The executives took trips on a pair of twin-engine eight-seat Bombardier Global Express jets, a perquisite granted under the managers’ compensation plans, Nicholson told Judge Morgan Zurn. The planes cost more than $4,000-an-hour to operate, investors said.
“Their personal use of the planes was way beyond excessive,” Nicholson told Zurn at a hearing on whether the case should be thrown out. Skechers directors dispute that the non-business trips to ritzy places such as the south of France, the Seychelles, Los Cabos and the Bahamas violated the terms of the executives’ compensation packages.
The challenge to the Skechers jet perks comes as researchers found that chief executive officers of large public companies earned an average of $18.8 million last year – a 21% increase over the previous year at a time when the S&P 500 index was down 20%. That means CEOs of S&P 500 companies received an average of 324 times more than regular workers.
Skechers’ proxy filings show Greenberg got $22 million in executive compensation in 2022 while his son, Michael, collected $15.4 million.
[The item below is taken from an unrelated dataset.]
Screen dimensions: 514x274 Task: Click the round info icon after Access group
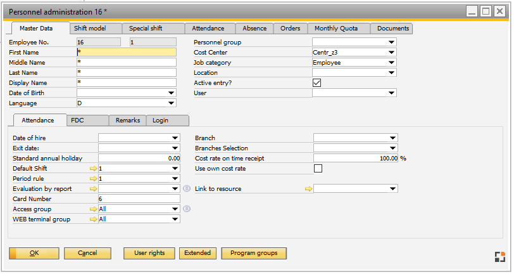[187, 209]
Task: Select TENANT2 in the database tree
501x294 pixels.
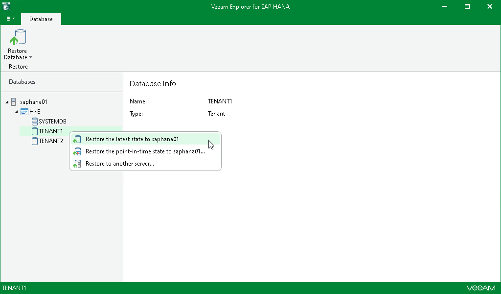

Other members of Greenberg’s family on the company payroll raked in a collective $12.3 million. Some of that compensation came in the form of personal use of the company’s airplanes, according to the filings.
Investors calculated that 56% of one of the Bombardier jets’ 2020 flight time consisted of personal use while the other plane was used 64% of the time for personal flights the next year, according to court filings. Nicholson said Skechers executives’ personal travel on the corporate jets exceeded similar use by their counterparts at companies such as Apple Inc., Johnson & Johnson and ExxonMobil Corp.
The Skechers executives incurred costs of $139,000 to $1.1 million apiece on personal travel in each of the last few years, according to court filings. Most similar companies cap jet use well below those levels, and the average among S&P 500 executives in 2015 was about $54,000, according to the filings.
The failure of the Skechers directors to police the perk “cost the company significant money,” Nicholson said.
Lawyers for the directors argued that the Greenbergs’ plane usage was part of their compensation packages, which allows reasonable use of the jets for personal trips.
“The plaintiffs can’t legitimately claim a failure of oversight” simply because board members didn’t take steps to limit executives contractual rights, said John Gildersleeve, an attorney representing directors. “This was not an example of squandering corporate resources.”
Zurn said she will rule later on whether the investors’ case can proceed. She expressed skepticism about the claim that board members failed in their oversight duty. “It makes me nervous to be asked to hold directors liable solely because they may have chosen not to do something,” the judge said.